Da der PVC-Bodenbelag praktisch wasserdampfdiffusionsdicht ist, konnte der Estrich keine Feuchtigkeit an die Raumluft abgeben. Darüber hinaus kam es in der oberen Zone des Calciumsulfatestrichs zu einer Entkristallierung und so zum Verlust der Festigkeit.

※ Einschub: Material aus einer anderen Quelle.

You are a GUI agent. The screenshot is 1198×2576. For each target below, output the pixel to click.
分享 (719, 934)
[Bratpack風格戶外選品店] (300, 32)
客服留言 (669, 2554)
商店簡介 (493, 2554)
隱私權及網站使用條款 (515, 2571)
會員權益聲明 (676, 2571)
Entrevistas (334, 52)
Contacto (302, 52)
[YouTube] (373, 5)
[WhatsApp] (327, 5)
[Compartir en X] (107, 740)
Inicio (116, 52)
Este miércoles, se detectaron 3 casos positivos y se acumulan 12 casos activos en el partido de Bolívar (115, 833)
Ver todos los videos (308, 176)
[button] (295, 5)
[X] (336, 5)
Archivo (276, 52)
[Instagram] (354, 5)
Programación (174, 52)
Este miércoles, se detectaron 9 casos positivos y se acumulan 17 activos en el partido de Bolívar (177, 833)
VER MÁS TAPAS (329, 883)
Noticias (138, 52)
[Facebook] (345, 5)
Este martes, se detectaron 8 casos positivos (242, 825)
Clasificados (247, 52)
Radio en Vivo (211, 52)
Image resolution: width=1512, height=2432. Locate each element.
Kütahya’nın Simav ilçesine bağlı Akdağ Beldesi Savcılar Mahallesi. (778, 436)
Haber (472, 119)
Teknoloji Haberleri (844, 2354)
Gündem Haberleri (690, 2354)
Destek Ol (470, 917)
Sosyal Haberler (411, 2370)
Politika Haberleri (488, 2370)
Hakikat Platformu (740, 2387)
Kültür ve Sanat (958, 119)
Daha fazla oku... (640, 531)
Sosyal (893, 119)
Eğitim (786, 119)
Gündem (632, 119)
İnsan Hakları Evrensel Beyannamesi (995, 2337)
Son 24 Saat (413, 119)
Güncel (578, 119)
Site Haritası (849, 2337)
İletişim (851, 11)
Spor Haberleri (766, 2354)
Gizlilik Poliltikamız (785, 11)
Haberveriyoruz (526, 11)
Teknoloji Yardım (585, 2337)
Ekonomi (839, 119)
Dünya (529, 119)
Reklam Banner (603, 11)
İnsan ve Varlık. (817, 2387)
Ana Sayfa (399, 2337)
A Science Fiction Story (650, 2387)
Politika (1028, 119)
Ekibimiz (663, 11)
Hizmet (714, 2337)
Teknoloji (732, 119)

In Verbindung mit dem üblichen Maßänderungsverhalten bzw. den thermischen Längenänderungen von PVC-Bodenbelägen waren Ablösungen, Beulen und Blasen die Folge.
Die Ursache für die Schäden lagen weder bei dem Auftragnehmer für Estricharbeiten noch beim Auftragnehmer für Bodenbelagsarbeiten. Grund: Der Calciumsulfatestrich wies an der Oberfläche in nahezu 9/10 der Grundrissfläche keine Schäden auf. Und: Der Bodenleger hatte den Estrich mit der handwerklich üblichen Sorgfaltspflicht auf den Feuchtigkeitsgehalt überprüft und ausreichend trocken festgestellt. Das betraf auch die Oberflächenfestigkeit, die mittels Gitterritzmethode geprüft worden war.
Zum Zeitpunkt der Feuchtigkeitsmessung des Sachverständigen wies der Estrich einen deutlich überhöhten Feuchtigkeitsgehalt auf. Die Feuchte nahm zur unteren Seite des Estrichs zu und auch die Hartschaumdämmung war überproportional feucht. Da dieser Bereich örtlich begrenzt war, ist zu unterstellen, dass es in einem angrenzenden Bereich zu einem Wasserschaden gekommen ist, der diesen Schaden in der Fußbodenkonstruktion verursacht hat. Dem Auftraggeber wurde empfohlen, die angrenzenden Räume hinsichtlich eines Wasserschadens zu überprüfen, da sich dort beidseitig Sanitärzellen der Bewohner befinden.